**AIM OF THE EXERCISE:** Begin at the line containing "Viewport: 482px width, 371px height." and copy each line exactly through the end of the records, leaving out what comes before.

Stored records
§
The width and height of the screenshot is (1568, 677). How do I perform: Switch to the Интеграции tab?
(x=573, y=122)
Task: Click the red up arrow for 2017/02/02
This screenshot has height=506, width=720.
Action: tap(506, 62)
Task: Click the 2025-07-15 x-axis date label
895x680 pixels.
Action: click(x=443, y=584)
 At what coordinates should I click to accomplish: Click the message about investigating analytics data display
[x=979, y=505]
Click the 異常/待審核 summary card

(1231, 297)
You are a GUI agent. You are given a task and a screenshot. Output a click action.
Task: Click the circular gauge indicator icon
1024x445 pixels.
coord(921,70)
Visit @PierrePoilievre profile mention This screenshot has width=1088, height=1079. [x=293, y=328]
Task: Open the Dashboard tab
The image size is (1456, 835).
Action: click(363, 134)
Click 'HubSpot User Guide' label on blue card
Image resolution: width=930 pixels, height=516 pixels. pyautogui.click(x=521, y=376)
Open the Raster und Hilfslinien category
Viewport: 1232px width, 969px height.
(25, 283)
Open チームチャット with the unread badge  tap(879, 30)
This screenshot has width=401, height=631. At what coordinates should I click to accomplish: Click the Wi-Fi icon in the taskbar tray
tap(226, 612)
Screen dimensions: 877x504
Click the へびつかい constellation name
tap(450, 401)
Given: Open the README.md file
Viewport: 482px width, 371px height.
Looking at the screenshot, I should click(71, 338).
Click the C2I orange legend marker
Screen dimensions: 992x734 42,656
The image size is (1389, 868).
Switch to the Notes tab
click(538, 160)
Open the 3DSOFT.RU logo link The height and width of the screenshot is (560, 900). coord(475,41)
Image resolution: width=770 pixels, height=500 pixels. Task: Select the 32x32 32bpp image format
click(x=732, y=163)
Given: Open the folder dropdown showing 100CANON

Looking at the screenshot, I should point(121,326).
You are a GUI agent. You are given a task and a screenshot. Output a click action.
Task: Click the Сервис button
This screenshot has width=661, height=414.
§
**FINISHED TASK:**
Viewport: 482px width, 371px height.
Looking at the screenshot, I should click(71, 338).
Click the C2I orange legend marker
Screen dimensions: 992x734 42,656
The image size is (1389, 868).
Switch to the Notes tab
click(538, 160)
Open the 3DSOFT.RU logo link The height and width of the screenshot is (560, 900). coord(475,41)
Image resolution: width=770 pixels, height=500 pixels. Task: Select the 32x32 32bpp image format
click(x=732, y=163)
Given: Open the folder dropdown showing 100CANON

Looking at the screenshot, I should point(121,326).
You are a GUI agent. You are given a task and a screenshot. Output a click action.
Task: Click the Сервис button
This screenshot has width=661, height=414.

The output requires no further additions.